Copy out the listing below word for word, from the line containing "790x613 pixels. Task: Click" up to and including its last line. Leave out the pictures.

## START Available records

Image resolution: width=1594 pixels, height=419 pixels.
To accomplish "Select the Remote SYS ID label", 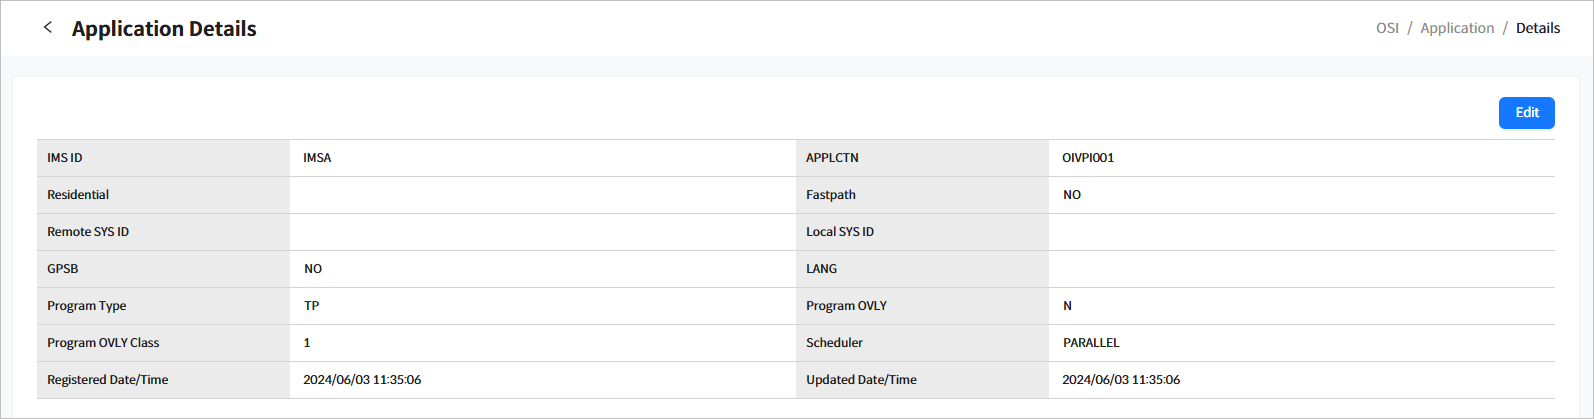I will pyautogui.click(x=88, y=232).
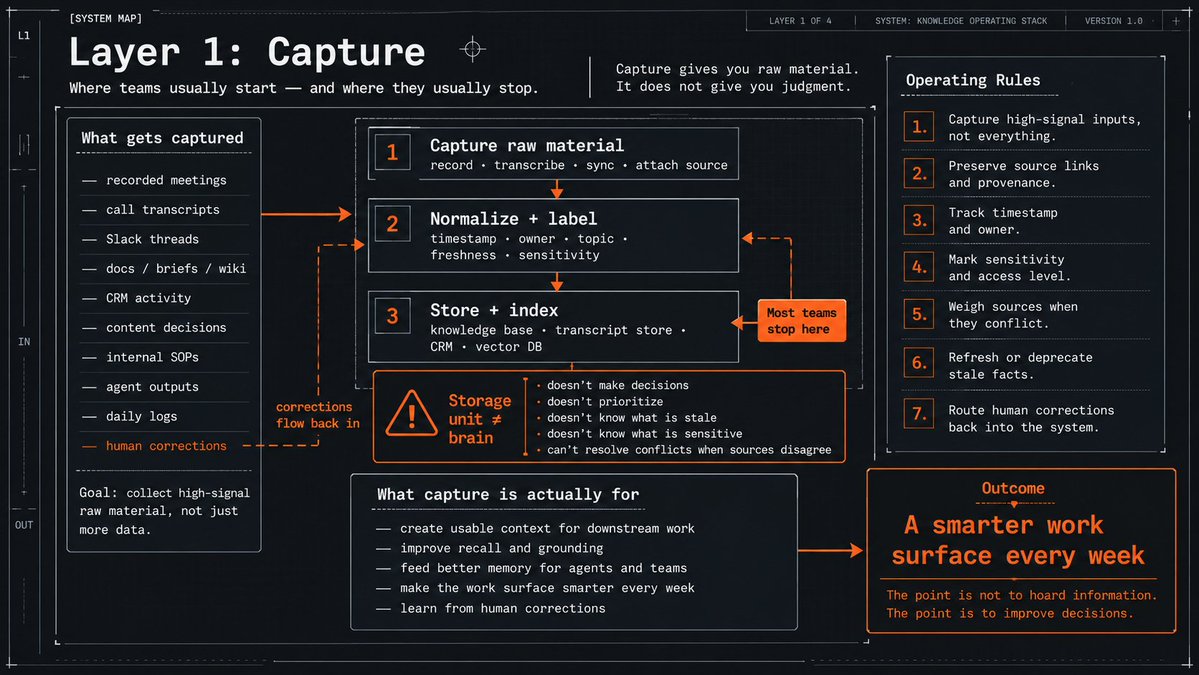The height and width of the screenshot is (675, 1199).
Task: Click the OUT marker on the left rail
Action: coord(24,525)
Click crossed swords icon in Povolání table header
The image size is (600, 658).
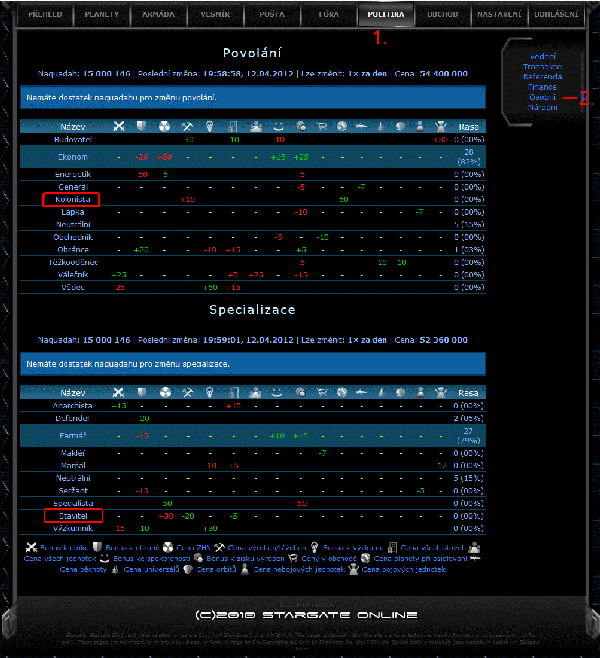pyautogui.click(x=119, y=127)
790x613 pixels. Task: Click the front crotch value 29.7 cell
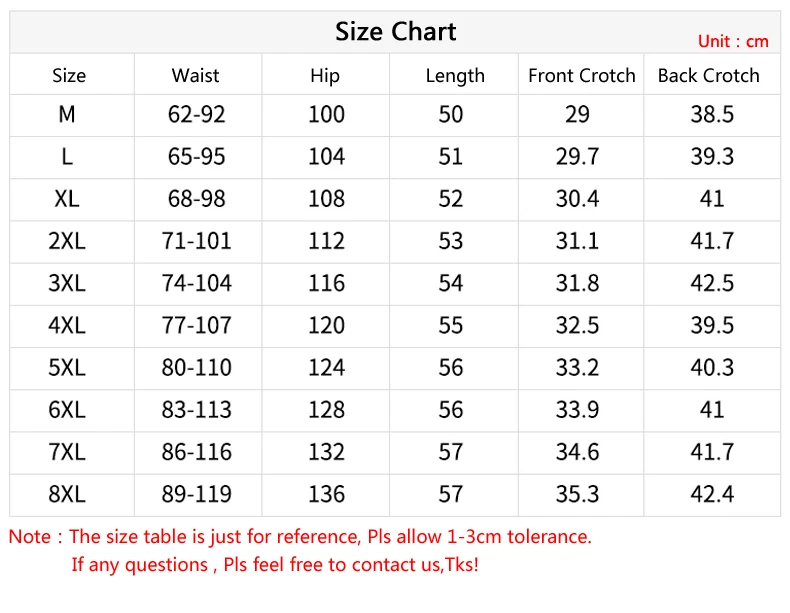tap(577, 157)
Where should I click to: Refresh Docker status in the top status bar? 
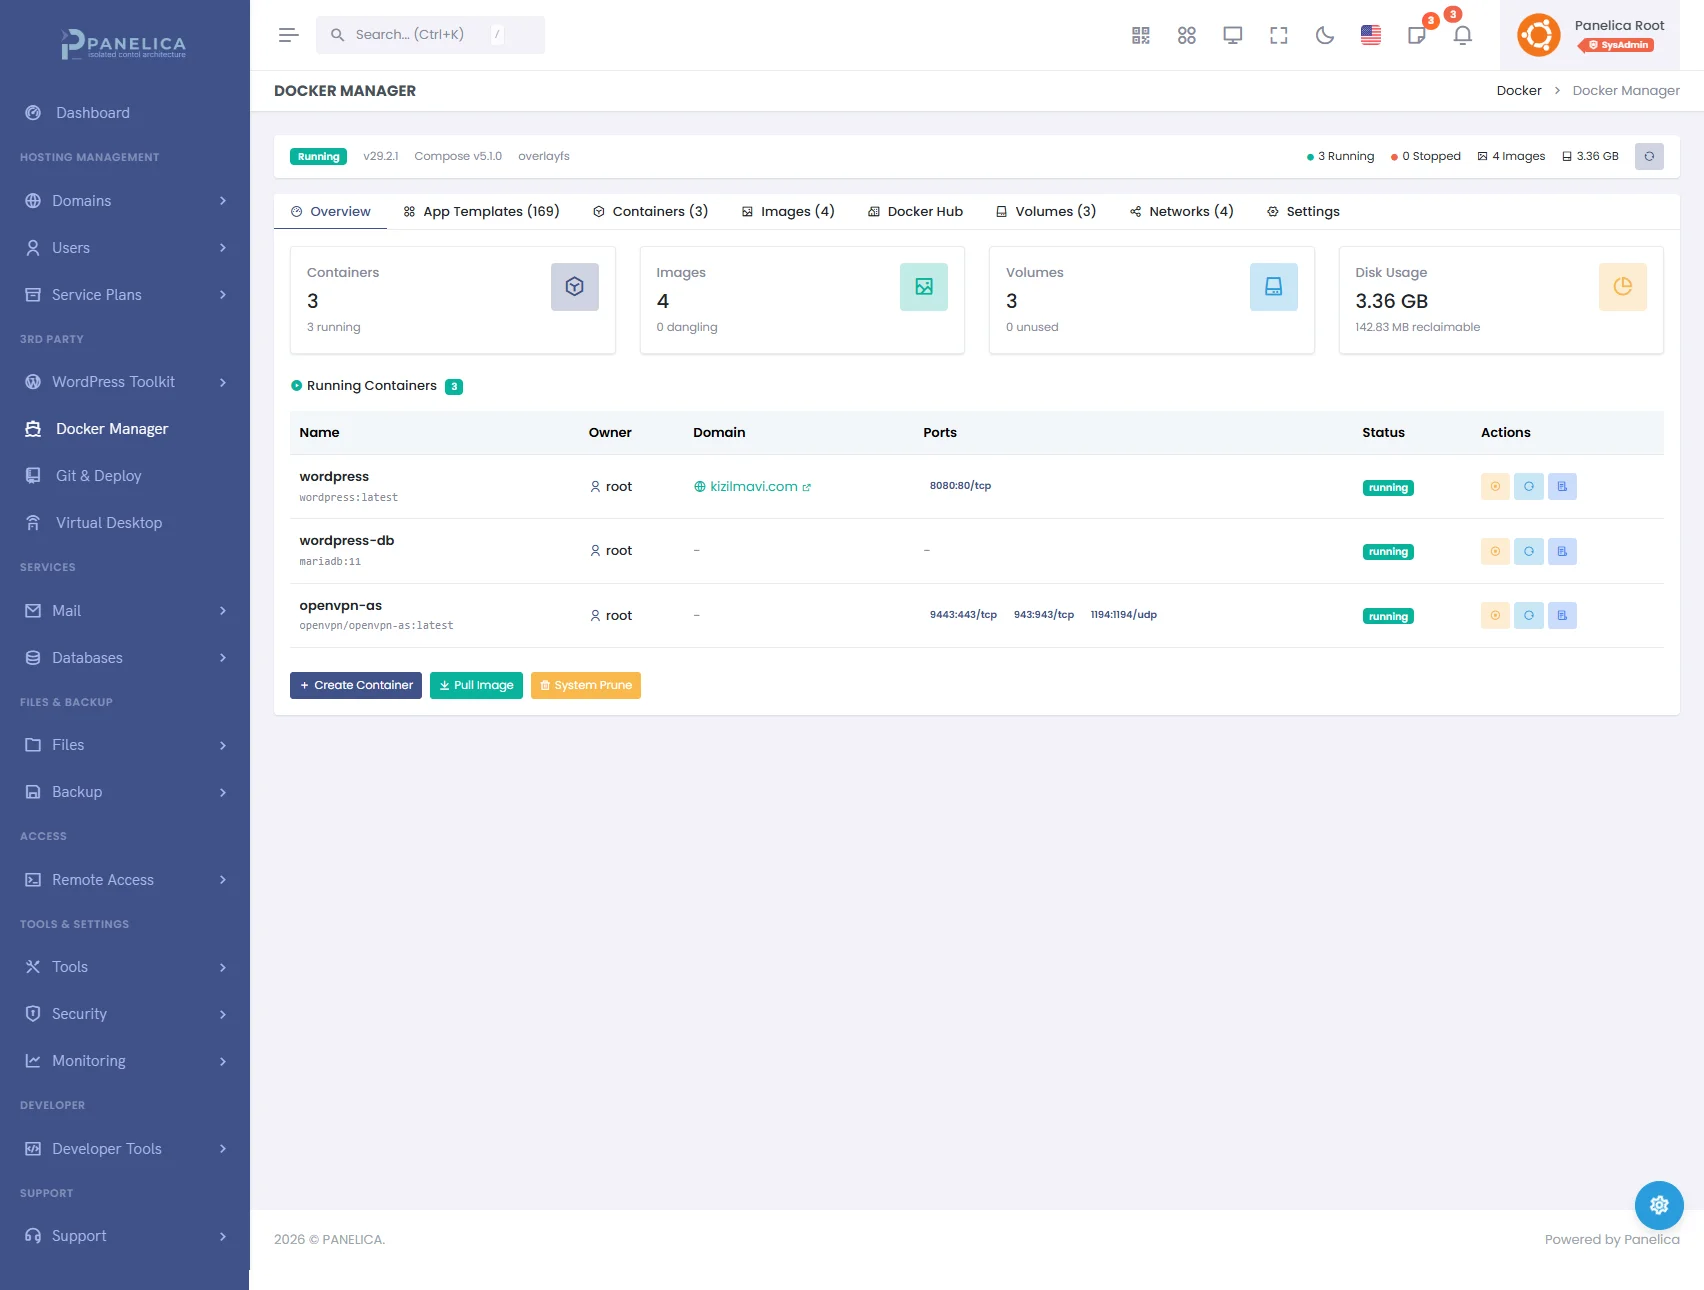(x=1649, y=157)
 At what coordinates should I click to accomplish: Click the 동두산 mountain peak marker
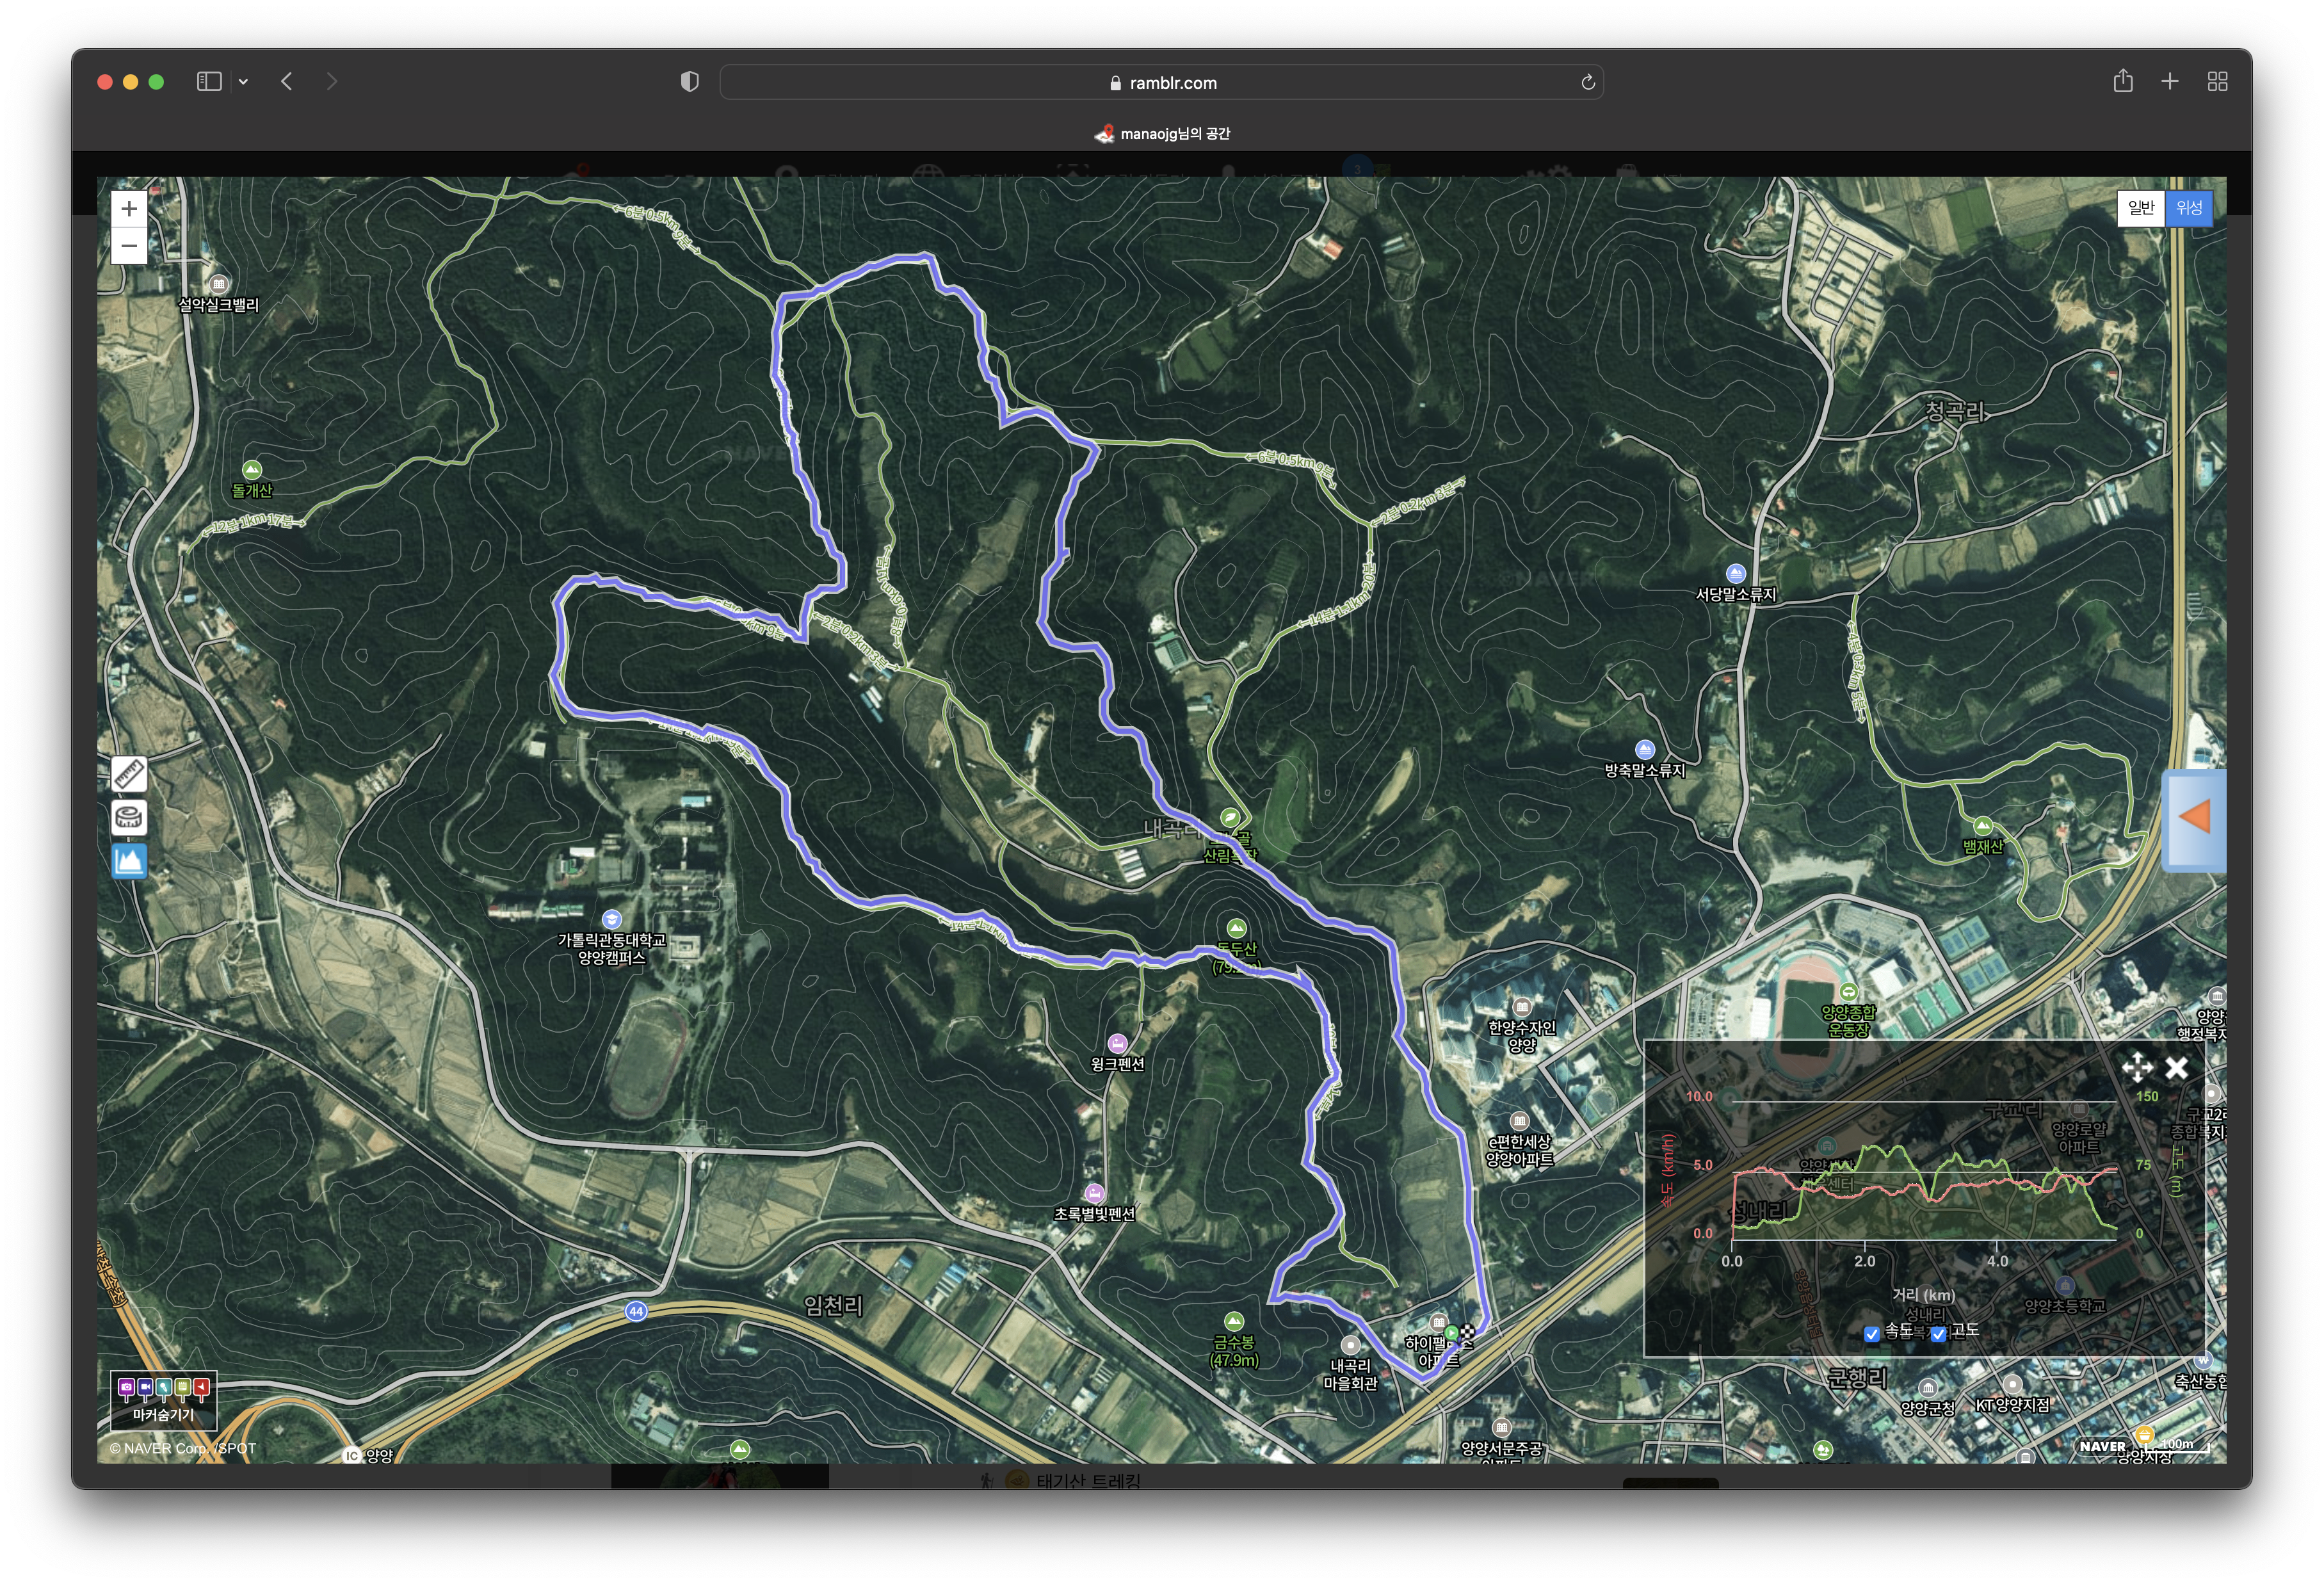[x=1237, y=928]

## END Available records

### Result of the exercise
790x613 pixels. Task: Click the front crotch value 29.7 cell
tap(577, 157)
Where should I click to: Refresh Docker status in the top status bar? 
(x=1649, y=157)
 At what coordinates should I click to accomplish: Click the 동두산 mountain peak marker
[x=1237, y=928]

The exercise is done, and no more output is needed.